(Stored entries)
══════════════════════════════

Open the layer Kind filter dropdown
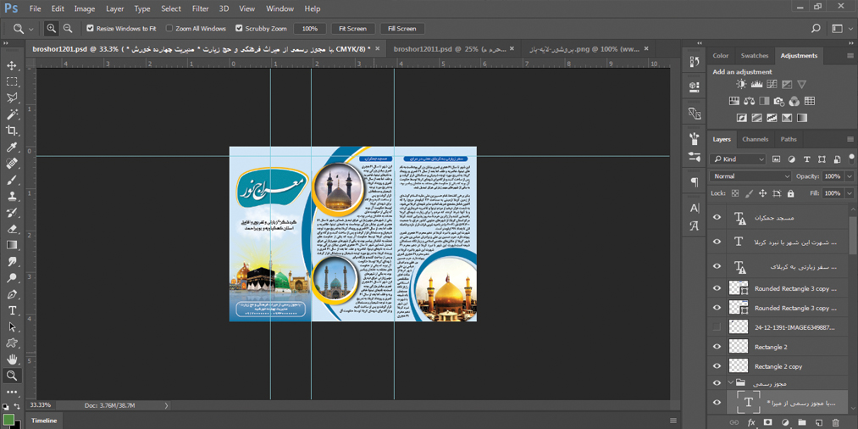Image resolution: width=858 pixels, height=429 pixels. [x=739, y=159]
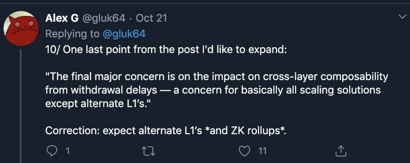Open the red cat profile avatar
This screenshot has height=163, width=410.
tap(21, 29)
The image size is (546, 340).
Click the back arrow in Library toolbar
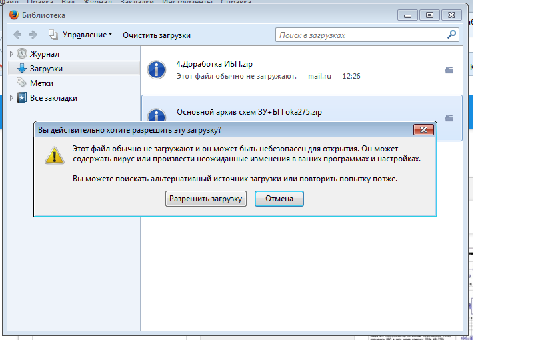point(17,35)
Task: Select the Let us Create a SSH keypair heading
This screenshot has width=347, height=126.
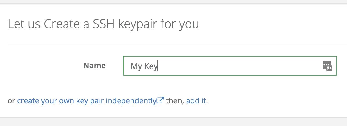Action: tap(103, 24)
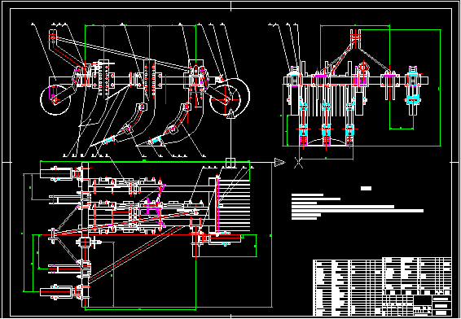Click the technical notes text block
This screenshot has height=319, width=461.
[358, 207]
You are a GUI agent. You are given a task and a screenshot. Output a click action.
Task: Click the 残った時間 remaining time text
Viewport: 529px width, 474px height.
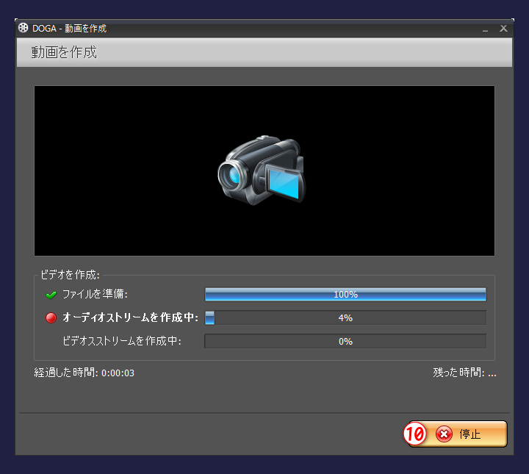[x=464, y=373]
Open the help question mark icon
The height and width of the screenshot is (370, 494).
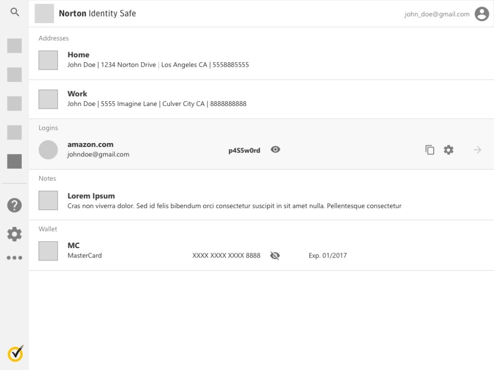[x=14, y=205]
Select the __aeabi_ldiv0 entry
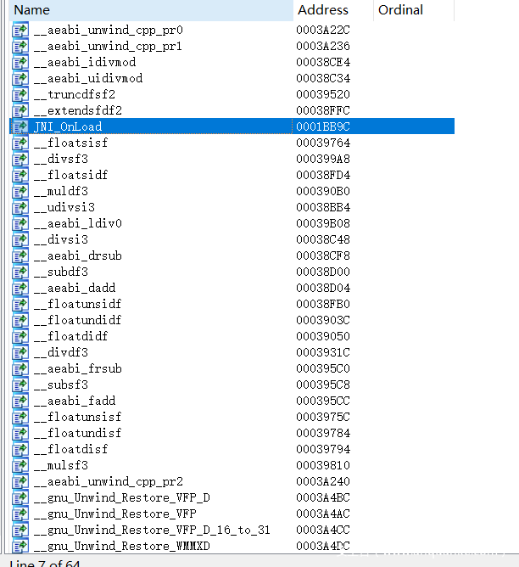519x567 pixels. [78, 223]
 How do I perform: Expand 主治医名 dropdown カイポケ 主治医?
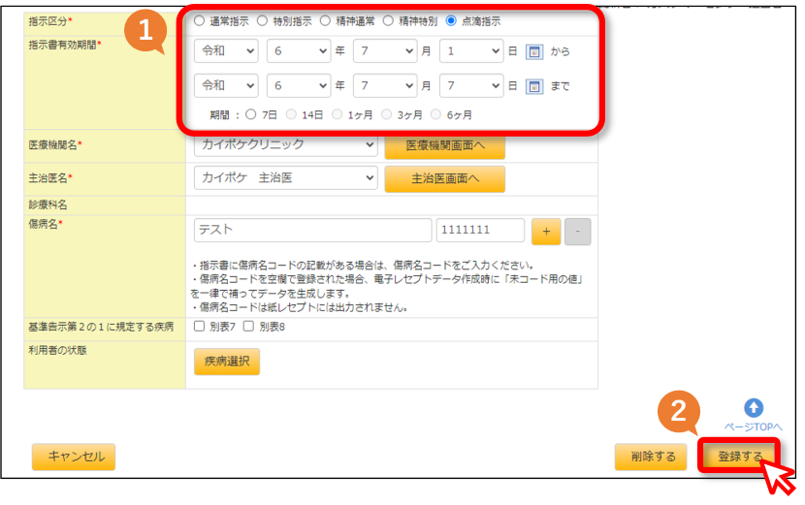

══════════════════════════════

» DO THIS:
Arrange all of the data above as a Markdown table with the columns No. and Entry, giving each line its own numbered row and skipping blank lines. Leave the pictures out.

» RIGHT ANSWER:
| No. | Entry |
|---|---|
| 1 | Open the layer Kind filter dropdown |
| 2 | Image resolution: width=858 pixels, height=429 pixels. [x=739, y=159] |
| 3 | Open the red cat profile avatar |
| 4 | This screenshot has height=163, width=410. |
| 5 | tap(21, 29) |
| 6 | The image size is (546, 340). |
| 7 | Click the back arrow in Library toolbar |
| 8 | point(17,35) |
| 9 | Task: Select the Let us Create a SSH keypair heading |
| 10 | This screenshot has width=347, height=126. |
| 11 | Action: tap(103, 24) |
| 12 | Click the technical notes text block |
| 13 | This screenshot has height=319, width=461. |
| 14 | [358, 207] |
| 15 | You are a GUI agent. You are given a task and a screenshot. Output a click action. |
| 16 | Task: Click the 残った時間 remaining time text |
| 17 | Viewport: 529px width, 474px height. |
| 18 | [x=464, y=373] |
| 19 | Open the help question mark icon |
| 20 | The height and width of the screenshot is (370, 494). |
| 21 | [x=14, y=205] |
| 22 | Select the __aeabi_ldiv0 entry |
| 23 | 519x567 pixels. [78, 223] |
| 24 |  How do I perform: Expand 主治医名 dropdown カイポケ 主治医? |